[Records from a dataset]
======

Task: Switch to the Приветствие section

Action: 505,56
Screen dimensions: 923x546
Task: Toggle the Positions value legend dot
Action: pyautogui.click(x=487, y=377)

======

# What to do
Please show every line of the records above that contains the string "Task", matching case exactly.

# Solution to this exercise
Task: Switch to the Приветствие section
Task: Toggle the Positions value legend dot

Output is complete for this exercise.